Perictione /ˌpɛrɪkˈtaɪəˌniː/ (Περικτιόνη Periktiónē; c. 450-365 BCE) was the mother of the Greek philosopher Plato.

She was a descendant of Solon, the Athenian lawgiver. Her illustrious family goes back to Dropides, archon of the year 644 b.c. She was married to Ariston, and had three sons (Glaucon, Adeimantus, and Plato) and a daughter (Potone). After Ariston's death, she remarried Pyrilampes, an Athenian statesman and her uncle. She had her fifth child, Antiphon, with Pyrilampes. Antiphon appears in Plato's Parmenides.

Two spurious works attributed to Perictione have survived in fragments, On the Harmony of Women and On Wisdom.
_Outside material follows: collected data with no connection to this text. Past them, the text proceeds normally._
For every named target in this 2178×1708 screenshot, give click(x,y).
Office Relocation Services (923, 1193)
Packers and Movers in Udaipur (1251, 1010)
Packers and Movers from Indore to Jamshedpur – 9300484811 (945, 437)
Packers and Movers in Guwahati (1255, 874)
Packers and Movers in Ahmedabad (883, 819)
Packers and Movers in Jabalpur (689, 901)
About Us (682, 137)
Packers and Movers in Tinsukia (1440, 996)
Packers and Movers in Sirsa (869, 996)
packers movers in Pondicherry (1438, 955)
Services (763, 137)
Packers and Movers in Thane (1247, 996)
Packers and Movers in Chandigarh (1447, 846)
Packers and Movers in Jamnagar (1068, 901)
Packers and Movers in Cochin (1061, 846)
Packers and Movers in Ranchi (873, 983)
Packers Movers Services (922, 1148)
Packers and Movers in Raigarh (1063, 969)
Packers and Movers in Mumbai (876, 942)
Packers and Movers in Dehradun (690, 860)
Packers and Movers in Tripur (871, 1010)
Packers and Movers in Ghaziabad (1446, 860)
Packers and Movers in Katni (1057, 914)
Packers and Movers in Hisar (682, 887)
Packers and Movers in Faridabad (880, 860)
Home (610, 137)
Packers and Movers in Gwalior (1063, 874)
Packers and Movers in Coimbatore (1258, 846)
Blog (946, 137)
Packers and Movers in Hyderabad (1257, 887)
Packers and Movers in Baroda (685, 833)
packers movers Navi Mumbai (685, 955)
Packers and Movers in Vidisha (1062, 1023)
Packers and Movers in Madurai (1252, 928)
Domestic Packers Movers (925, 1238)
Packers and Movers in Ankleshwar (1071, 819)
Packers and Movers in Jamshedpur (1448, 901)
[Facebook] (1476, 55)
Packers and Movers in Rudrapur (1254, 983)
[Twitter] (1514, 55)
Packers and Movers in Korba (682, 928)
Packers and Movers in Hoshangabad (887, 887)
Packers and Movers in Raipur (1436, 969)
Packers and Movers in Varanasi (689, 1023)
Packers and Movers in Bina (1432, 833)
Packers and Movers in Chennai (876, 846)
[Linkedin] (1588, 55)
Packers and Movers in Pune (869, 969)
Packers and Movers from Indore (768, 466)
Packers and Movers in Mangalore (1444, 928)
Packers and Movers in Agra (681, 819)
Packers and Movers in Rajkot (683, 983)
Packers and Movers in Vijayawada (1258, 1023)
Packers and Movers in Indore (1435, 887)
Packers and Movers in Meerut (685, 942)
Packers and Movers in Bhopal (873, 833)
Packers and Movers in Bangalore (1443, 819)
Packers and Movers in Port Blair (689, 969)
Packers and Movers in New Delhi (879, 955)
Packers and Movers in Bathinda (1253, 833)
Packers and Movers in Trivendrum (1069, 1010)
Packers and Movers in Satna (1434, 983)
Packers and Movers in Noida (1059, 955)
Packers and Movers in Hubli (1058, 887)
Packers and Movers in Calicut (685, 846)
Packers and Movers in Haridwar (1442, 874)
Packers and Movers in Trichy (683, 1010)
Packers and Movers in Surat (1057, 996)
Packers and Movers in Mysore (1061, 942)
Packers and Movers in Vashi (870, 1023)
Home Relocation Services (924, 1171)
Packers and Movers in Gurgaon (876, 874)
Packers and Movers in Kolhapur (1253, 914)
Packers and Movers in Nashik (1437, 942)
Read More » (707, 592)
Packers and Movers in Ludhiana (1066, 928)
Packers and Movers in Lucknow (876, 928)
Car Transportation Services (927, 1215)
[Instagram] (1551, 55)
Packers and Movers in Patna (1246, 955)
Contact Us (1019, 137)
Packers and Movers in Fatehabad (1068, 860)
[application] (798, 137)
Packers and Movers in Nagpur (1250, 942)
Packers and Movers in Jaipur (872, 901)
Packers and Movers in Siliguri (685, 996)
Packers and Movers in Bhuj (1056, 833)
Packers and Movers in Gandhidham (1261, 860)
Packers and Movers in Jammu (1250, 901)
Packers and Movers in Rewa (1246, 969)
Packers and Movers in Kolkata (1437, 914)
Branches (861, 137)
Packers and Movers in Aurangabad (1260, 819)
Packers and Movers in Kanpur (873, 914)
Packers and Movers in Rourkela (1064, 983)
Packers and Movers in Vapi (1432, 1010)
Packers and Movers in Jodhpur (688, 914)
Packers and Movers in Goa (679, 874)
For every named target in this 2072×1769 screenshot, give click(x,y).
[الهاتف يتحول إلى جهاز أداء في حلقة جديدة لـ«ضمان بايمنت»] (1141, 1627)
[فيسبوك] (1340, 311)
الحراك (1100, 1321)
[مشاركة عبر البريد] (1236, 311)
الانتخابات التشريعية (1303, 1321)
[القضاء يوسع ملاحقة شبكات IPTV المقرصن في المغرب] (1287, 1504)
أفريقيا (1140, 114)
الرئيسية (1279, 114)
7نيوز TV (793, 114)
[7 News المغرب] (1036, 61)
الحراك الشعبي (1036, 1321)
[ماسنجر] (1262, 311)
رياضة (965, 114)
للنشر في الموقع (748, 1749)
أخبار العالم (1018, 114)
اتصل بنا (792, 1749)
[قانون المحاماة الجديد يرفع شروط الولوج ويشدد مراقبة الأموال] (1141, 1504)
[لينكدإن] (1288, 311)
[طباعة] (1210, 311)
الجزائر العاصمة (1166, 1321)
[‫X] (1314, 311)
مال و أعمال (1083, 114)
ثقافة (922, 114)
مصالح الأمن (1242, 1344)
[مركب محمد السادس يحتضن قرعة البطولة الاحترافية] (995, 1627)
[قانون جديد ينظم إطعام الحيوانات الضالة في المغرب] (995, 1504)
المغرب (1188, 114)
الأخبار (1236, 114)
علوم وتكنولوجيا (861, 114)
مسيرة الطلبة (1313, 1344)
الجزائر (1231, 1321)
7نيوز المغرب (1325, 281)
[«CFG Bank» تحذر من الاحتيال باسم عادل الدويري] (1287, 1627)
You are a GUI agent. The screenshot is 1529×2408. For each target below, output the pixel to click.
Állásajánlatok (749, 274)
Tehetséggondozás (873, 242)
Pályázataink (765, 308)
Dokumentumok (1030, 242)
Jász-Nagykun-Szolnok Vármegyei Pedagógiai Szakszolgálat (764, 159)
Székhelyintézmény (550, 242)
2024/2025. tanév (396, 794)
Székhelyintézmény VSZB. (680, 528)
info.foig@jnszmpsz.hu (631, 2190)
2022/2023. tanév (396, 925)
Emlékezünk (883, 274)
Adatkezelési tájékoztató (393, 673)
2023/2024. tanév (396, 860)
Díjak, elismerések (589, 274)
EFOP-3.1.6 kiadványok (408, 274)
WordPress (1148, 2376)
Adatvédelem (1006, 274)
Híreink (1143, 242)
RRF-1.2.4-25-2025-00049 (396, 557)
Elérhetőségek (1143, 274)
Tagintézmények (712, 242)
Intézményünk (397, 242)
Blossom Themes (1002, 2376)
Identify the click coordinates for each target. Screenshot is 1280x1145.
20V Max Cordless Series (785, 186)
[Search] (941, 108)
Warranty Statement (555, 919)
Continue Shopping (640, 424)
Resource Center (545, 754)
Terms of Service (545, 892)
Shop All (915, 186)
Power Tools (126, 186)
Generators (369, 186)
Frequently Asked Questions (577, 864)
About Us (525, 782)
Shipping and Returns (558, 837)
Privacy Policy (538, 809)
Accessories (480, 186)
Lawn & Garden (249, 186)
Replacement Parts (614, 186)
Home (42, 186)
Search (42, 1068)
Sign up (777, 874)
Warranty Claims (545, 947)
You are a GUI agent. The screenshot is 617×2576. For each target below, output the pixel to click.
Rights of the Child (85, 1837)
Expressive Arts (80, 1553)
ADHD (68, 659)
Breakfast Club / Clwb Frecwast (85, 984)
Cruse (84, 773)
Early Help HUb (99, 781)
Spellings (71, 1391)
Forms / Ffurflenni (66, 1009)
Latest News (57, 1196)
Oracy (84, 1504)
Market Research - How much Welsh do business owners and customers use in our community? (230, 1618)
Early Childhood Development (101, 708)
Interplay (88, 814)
The works do not date from the same time and are usually assigned to a Perictione I and a Perictione II. The dating and difference in the dialect of Greek used mean they could not have been written by this Perictione but instead by two other, unknown women named Perictione. Both works are pseudonymous Pythagorean literature. On the Harmony of Women, concerns the duties of a woman to her husband, her marriage, and to her parents; it is written in Ionic Greek and probably dates to the late 4th or 3rd century BC. On Wisdom offers a philosophical definition of wisdom; it is written in Doric Greek and probably dates to the 3rd or 2nd century BC.